Una semana después, Marc Vadier, uno de los adversarios de Robespierre en el Comité de Seguridad General, de menor importancia, entretuvo a la Convención con información secreta de la policía sobre una mística ya de edad, inofensiva, llamada Catherine Théot, que decía que estaba a punto de dar a luz a un ser divino. Los comentarios insidiosos sobre la religión ante una audiencia que incluía a muchos anticlericales declarados tenían una finalidad política clara. Implacablemente opuestos a la tolerancia puramente táctica de Robespierre al catolicismo, sus enemigos intentaban falsificar pruebas de que había tratado de inducir a Catherine Théot a proclamarle Hijo de Dios. En los dias siguientes, Robespierre cometió el error garrafal de mantenerse distante de las estructuras burocráticas en que se apoyaba su poder, aislándose en un calvario solipsista, mientras cavilaba sobre Sócrates, copas de cicuta y cosas por el estilo.
Sobreestimando la importancia de sus apoyos en la Comuna y en el club jacobino, Robespierre habló en la Convención el 8 de termidor. Su discurso fue un largo y tortuoso ejercicio de autojustificación, en el que introdujo la idea de que el gobierno revolucionario tendría que ser permanente, una idea que sus oyentes consideraron preludio de la dictadura personal. Al día siguiente, él y otros cuatro fueron detenidos en la Convención y conducidos a varias cárceles parisinas. Tropas de la Convención desbarataron un torpe intento de liberarles, emprendido por algunas secciones radicales. Robespierre hizo un intento chapucero de suicidarse pegándose un tiro. Sus colegas y él fueron guillotinados al día siguiente, con el paralítico Couthon chillando cuando lo enderezaron para colocarle la cabeza en la guillotina y Robespierre aullando de dolor cuando le arrancaron los vendajes de papel de la mandíbula que se había destrozado de un disparo en su intento de suicidio. El aparato burocrático del terrorismo fue desmantelado por dantonianos, girondinos y antiguos terroristas nuevamente en ascenso, que reafirmaron el poder de la Convención sobre los comités. Se prohibió a los clubes jacobinos comunicarse entre sí, en preparación de su cierre definitivo. Se excluyó de la guardia nacional a los pobres y se redujo el poder de las secciones.

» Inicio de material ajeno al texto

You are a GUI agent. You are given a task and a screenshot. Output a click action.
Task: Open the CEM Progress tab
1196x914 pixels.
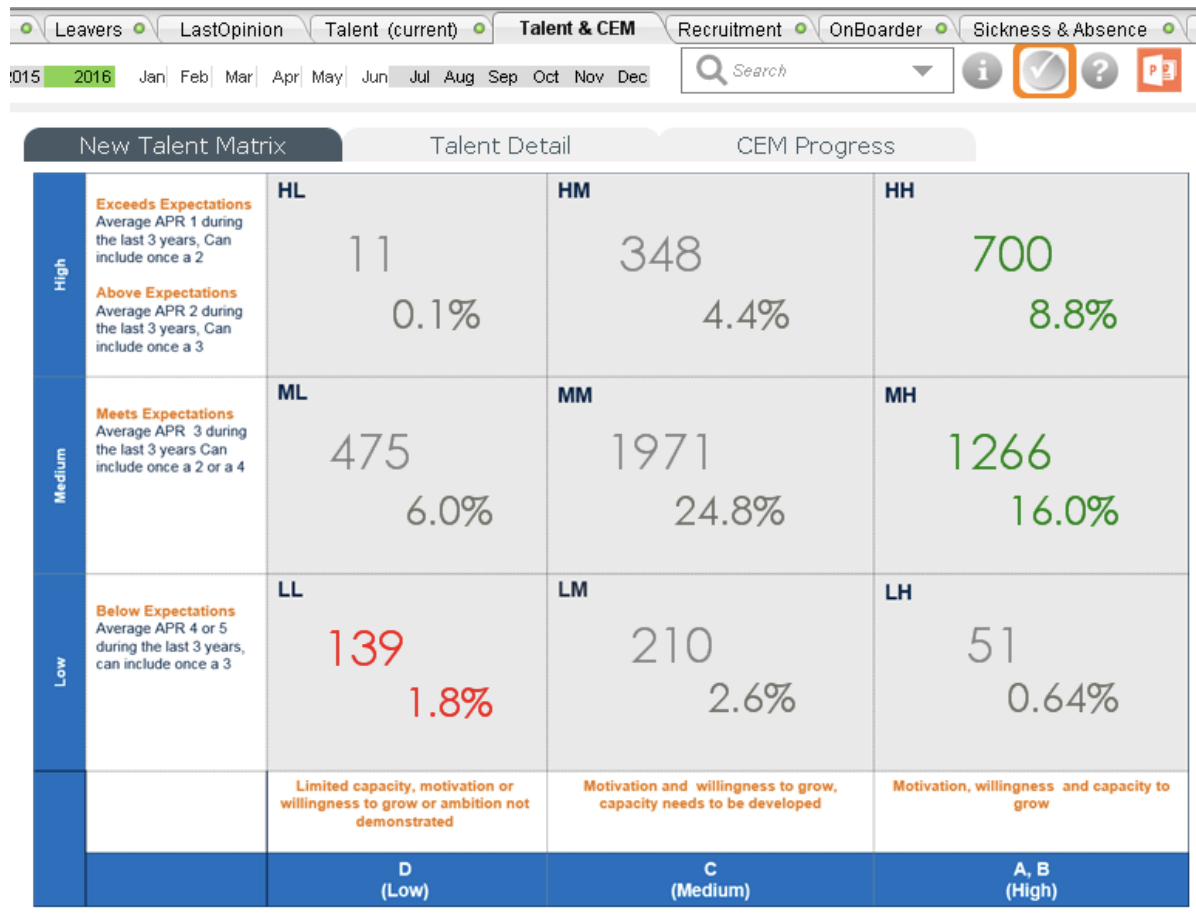[x=815, y=146]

A los teatros, cafés y salones de baile les iba bien y volvió algo parecido a la pluralidad de opinión a los periódicos. Las mujeres empezaron a vestir prendas de su propia elección. La revolución cultural jacobina había terminado cuando no había hecho más que empezar, aunque reverberase casi hasta nuestros días su mitología dinamizadora.
MICHAEL BURLEIGH, Poder Terrenal - Religión y Política en Europa (De la Revolución Francesa a la Primera Guerra Mundial). Santillana. Taurus, 2005. Págs. 128 - 130.